I was reading 2nd Samuel 1 tonight as I was waiting around to call my mom at a time when she could actually talk. It wasn’t really one of those passages I would specifically pick out to read like I sometimes do. Actually, I don’t know if I have ever really READ that passage. Sure I’ve “read” it in my high school Bible classes, but it isn’t the same as actually READING it. Thinking deeply about it. Allowing God to speak to me through the words on the page.
If you have never read 2nd Samuel 1, it’s actually kind of sad. It’s the part in David’s story where he learns of the death of King Saul along with his son and David’s best friend, Jonathan. Not exactly something I enjoy reading about. The Israelites were once again fighting the Philistines. Apparently it wasn’t going so well for them because they begin to flee the battleground. Saul is badly wounded by Philistine archers and not wanting to be taken into enemy hands, he kills himself by falling on his own sword. Except he doesn’t die right away. A young man finds Saul on Mount Gilboa and after Saul personally asks the young man to finish him off, the man kills him. He then makes his way toward where David is camped. When the young man tells David of Saul and Jonathan’s death, he immediately begins to mourn them. Did you get that? He mourns Saul’s death. Of course he mourns Jonathan’s death too. He was his best friend so no duh he would be heartbroken about that. But did you get that? David literally mourns the death of Saul. After all Saul has done to David and as many times as he has tried to kill him, instead of being relieved that Saul would never again hunt for him with intentions to kill, he wept over his death. David loved Saul. No matter what Saul did to David, David still loved him. Several times he spared Saul’s life when he had the chance to take it. David understood what it meant to love his enemy. Although Saul had been a friend of David at one point, that changed when Saul knew David would take over as king. Yet despite everything, David never stopped loving Saul.

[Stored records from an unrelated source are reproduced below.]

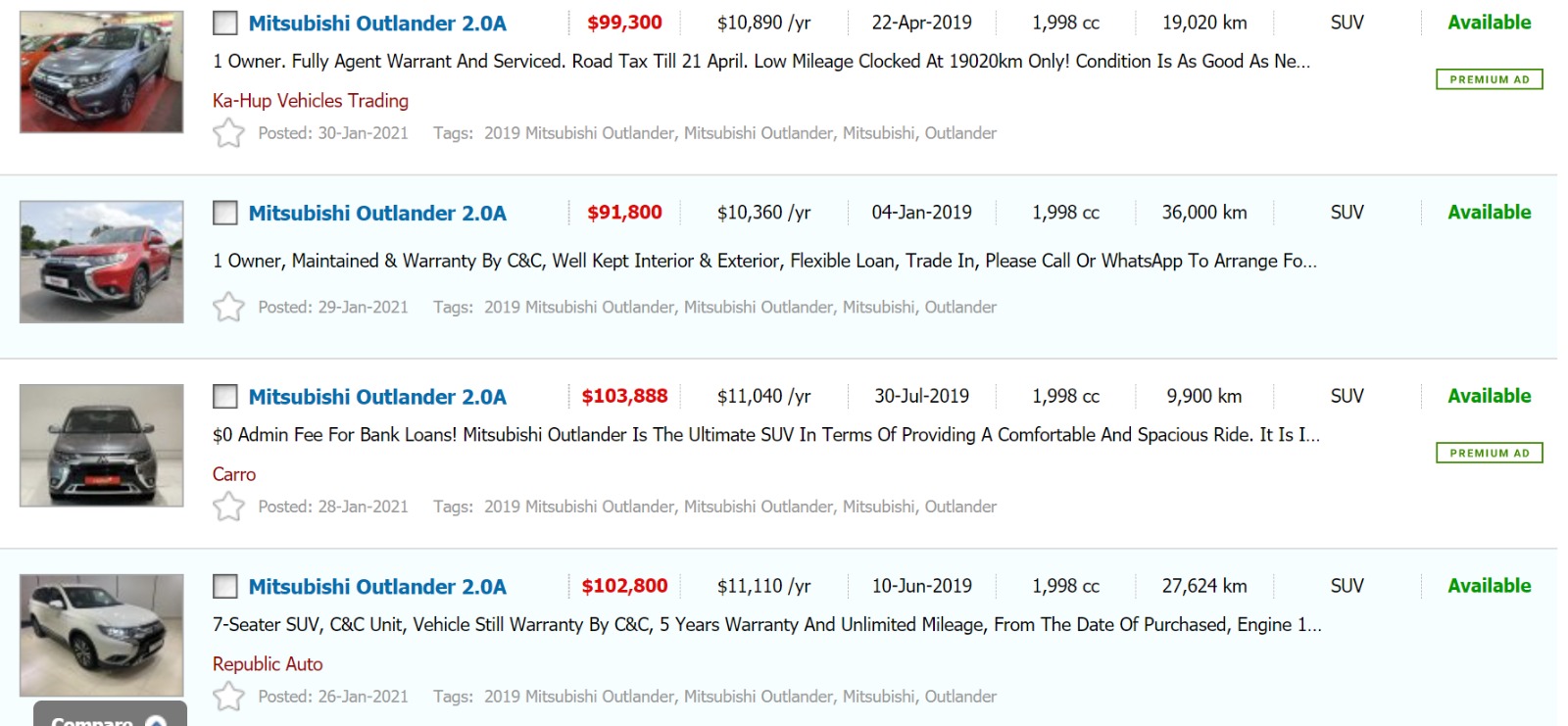
Task: Check the box for the $103,888 Outlander
Action: coord(225,397)
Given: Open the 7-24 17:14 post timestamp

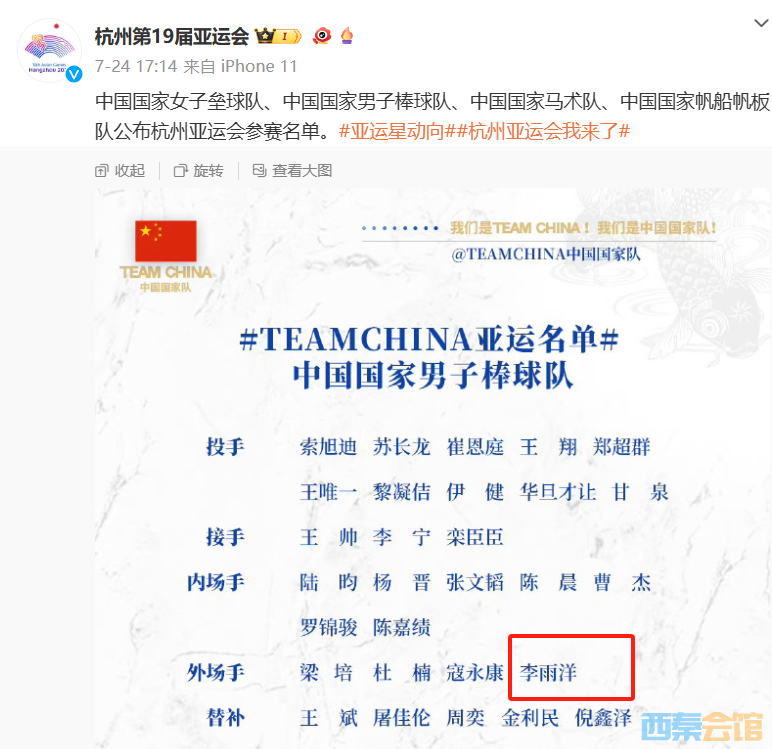Looking at the screenshot, I should tap(136, 66).

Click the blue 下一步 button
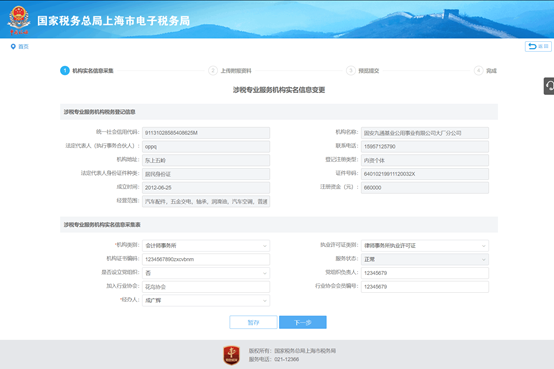point(303,322)
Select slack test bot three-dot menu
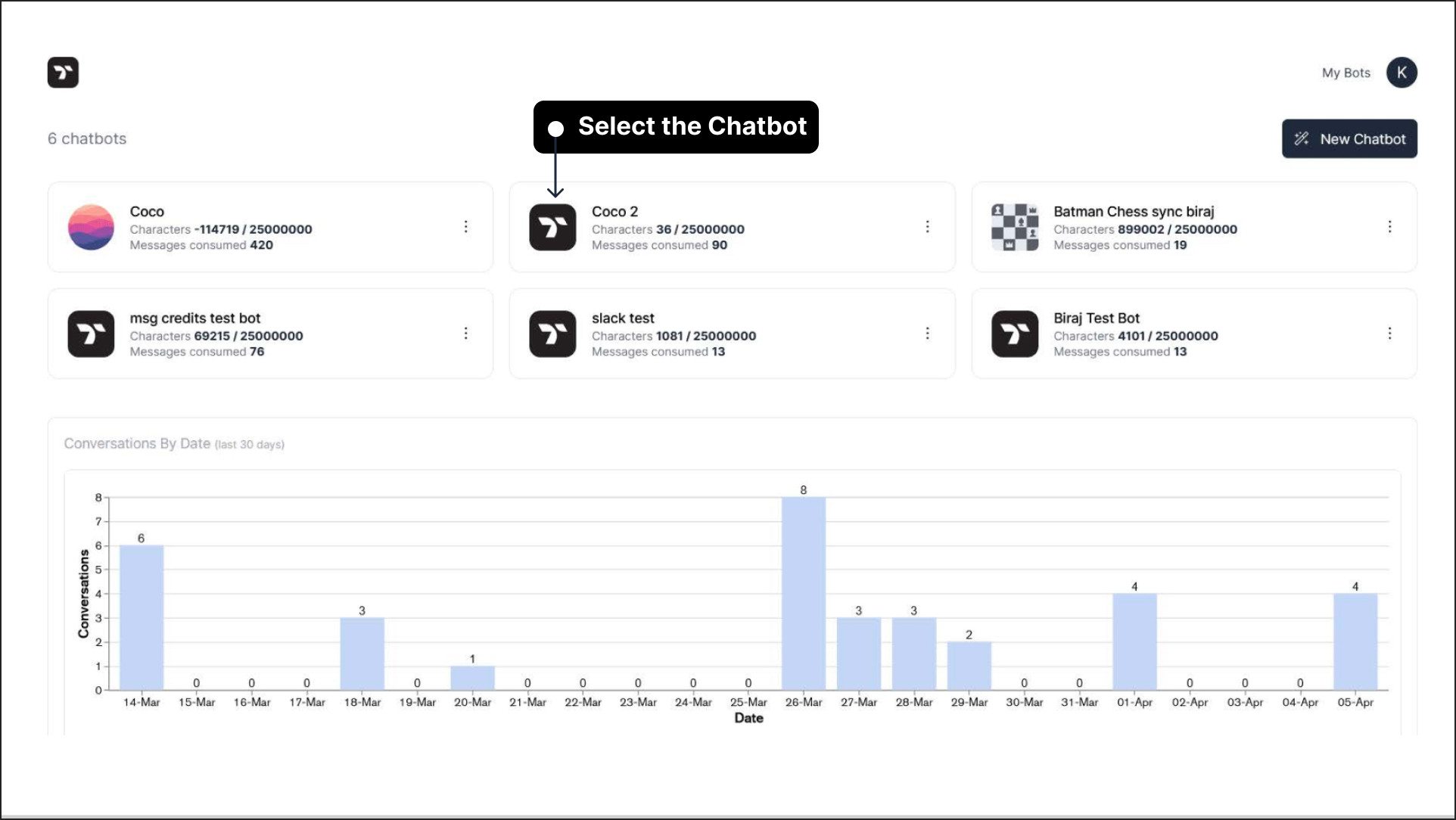 pos(926,334)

I would love to be able to say that I love my enemies the way David did Saul, but is that really true? If one of them died today, would I mourn his death or would I rejoice that he could no longer make my life miserable? I hope that if that ever happens to you or me, we will be able to truly admit the first. Do we really love our enemies the way God has commanded us to? It doesn’t matter who it is or just how bad they have treated you or I. We are called to one: forgive them for it and two: to love them despite it, even if they are repeat offenders.

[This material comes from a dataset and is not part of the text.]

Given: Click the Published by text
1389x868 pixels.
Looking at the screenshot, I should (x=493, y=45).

This past year has been extremely hard for me to love my enemies. From having the worst roommates I could imagine and a brother who seems to literally hate me to dealing with youth ministers and fellow employees at the camp I worked at who constantly belittle me and are just plain mean it has been a constant struggle. I’ve had to remind myself daily of God’s commandment to love them. On several occasions I have needed to turn my cheek as well as practice self-control because of the way I have been treated. It has been hard to love them despite their actions toward me. I would have much rather just let them have it sometimes. But in my journey to become more like Christ, I have realized that loving my enemies even when it seems to be the one thing I want to do has literally made me more like Him. Of course it is a constant struggle, but it is getting easier to be able to forgive them and rejoice for them when something good happens to them as well as pray for them when things don’t go right for them. So my question is, are you loving your neighbor? If you are like me it is definitely not easy, but it is commanded that we do so. I challenge you to forgive the person in your life who has harmed you. I challenge you to pray for him often and more than anything else, love him because you never know what can come of it. Maybe your love is exactly what he needs to realize how he has been acting. Maybe your love is what will turn him around and cause him to look into Christianity. Who knows, the possibilities are endless. So forgive, even when it’s hard and love, even when you are not loved in return. Because through loving the unlovable, you are daily becoming more like your Savior. The one who loved you even when you despised Him.